Work to be completed: Write out the whole listing exactly as it stands.

##### Dataset content

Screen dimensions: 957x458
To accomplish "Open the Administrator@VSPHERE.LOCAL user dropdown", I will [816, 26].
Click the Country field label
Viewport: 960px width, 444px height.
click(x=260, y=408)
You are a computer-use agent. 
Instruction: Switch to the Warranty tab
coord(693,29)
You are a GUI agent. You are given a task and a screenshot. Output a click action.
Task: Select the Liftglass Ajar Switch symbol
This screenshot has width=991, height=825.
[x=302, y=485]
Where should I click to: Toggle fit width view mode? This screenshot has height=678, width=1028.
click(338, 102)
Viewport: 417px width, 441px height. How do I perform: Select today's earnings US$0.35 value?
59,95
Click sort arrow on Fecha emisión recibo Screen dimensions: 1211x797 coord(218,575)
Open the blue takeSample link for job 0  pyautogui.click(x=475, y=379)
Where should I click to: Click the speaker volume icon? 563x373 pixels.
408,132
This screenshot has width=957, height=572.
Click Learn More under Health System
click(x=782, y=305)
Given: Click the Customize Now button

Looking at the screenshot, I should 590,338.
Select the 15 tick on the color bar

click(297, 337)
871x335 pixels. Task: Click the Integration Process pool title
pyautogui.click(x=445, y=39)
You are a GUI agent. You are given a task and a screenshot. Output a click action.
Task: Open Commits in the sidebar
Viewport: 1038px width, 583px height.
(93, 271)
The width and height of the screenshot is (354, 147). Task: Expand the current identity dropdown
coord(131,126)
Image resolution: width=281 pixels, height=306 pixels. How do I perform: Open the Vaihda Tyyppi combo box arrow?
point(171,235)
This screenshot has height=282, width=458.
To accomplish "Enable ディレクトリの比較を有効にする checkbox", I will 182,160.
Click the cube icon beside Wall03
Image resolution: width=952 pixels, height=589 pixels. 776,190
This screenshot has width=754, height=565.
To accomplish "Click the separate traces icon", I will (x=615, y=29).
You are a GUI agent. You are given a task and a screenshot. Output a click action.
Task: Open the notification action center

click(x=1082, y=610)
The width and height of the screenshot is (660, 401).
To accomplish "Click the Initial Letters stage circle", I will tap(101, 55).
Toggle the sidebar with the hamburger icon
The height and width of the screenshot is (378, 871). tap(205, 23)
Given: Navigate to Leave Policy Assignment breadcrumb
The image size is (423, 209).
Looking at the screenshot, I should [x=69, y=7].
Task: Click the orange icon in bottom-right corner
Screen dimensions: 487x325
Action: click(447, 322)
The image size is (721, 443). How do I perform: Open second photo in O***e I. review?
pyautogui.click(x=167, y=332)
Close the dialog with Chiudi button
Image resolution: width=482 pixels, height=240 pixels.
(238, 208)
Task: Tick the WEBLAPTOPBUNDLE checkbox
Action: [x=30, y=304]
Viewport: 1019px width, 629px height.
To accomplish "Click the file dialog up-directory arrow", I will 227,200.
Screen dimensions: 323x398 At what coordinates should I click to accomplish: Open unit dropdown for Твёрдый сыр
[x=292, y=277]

##########

Result for this task:
Screen dimensions: 957x458
To accomplish "Open the Administrator@VSPHERE.LOCAL user dropdown", I will [816, 26].
Click the Country field label
Viewport: 960px width, 444px height.
click(x=260, y=408)
You are a computer-use agent. 
Instruction: Switch to the Warranty tab
coord(693,29)
You are a GUI agent. You are given a task and a screenshot. Output a click action.
Task: Select the Liftglass Ajar Switch symbol
This screenshot has width=991, height=825.
[x=302, y=485]
Where should I click to: Toggle fit width view mode? This screenshot has height=678, width=1028.
click(338, 102)
Viewport: 417px width, 441px height. How do I perform: Select today's earnings US$0.35 value?
59,95
Click sort arrow on Fecha emisión recibo Screen dimensions: 1211x797 coord(218,575)
Open the blue takeSample link for job 0  pyautogui.click(x=475, y=379)
Where should I click to: Click the speaker volume icon? 563x373 pixels.
408,132
This screenshot has width=957, height=572.
Click Learn More under Health System
click(x=782, y=305)
Given: Click the Customize Now button

Looking at the screenshot, I should 590,338.
Select the 15 tick on the color bar

click(297, 337)
871x335 pixels. Task: Click the Integration Process pool title
pyautogui.click(x=445, y=39)
You are a GUI agent. You are given a task and a screenshot. Output a click action.
Task: Open Commits in the sidebar
Viewport: 1038px width, 583px height.
(93, 271)
The width and height of the screenshot is (354, 147). Task: Expand the current identity dropdown
coord(131,126)
Image resolution: width=281 pixels, height=306 pixels. How do I perform: Open the Vaihda Tyyppi combo box arrow?
point(171,235)
This screenshot has height=282, width=458.
To accomplish "Enable ディレクトリの比較を有効にする checkbox", I will 182,160.
Click the cube icon beside Wall03
Image resolution: width=952 pixels, height=589 pixels. 776,190
This screenshot has width=754, height=565.
To accomplish "Click the separate traces icon", I will (x=615, y=29).
You are a GUI agent. You are given a task and a screenshot. Output a click action.
Task: Open the notification action center

click(x=1082, y=610)
The width and height of the screenshot is (660, 401).
To accomplish "Click the Initial Letters stage circle", I will tap(101, 55).
Toggle the sidebar with the hamburger icon
The height and width of the screenshot is (378, 871). tap(205, 23)
Given: Navigate to Leave Policy Assignment breadcrumb
The image size is (423, 209).
Looking at the screenshot, I should [x=69, y=7].
Task: Click the orange icon in bottom-right corner
Screen dimensions: 487x325
Action: click(447, 322)
The image size is (721, 443). How do I perform: Open second photo in O***e I. review?
pyautogui.click(x=167, y=332)
Close the dialog with Chiudi button
Image resolution: width=482 pixels, height=240 pixels.
(238, 208)
Task: Tick the WEBLAPTOPBUNDLE checkbox
Action: [x=30, y=304]
Viewport: 1019px width, 629px height.
To accomplish "Click the file dialog up-directory arrow", I will 227,200.
Screen dimensions: 323x398 At what coordinates should I click to accomplish: Open unit dropdown for Твёрдый сыр
[x=292, y=277]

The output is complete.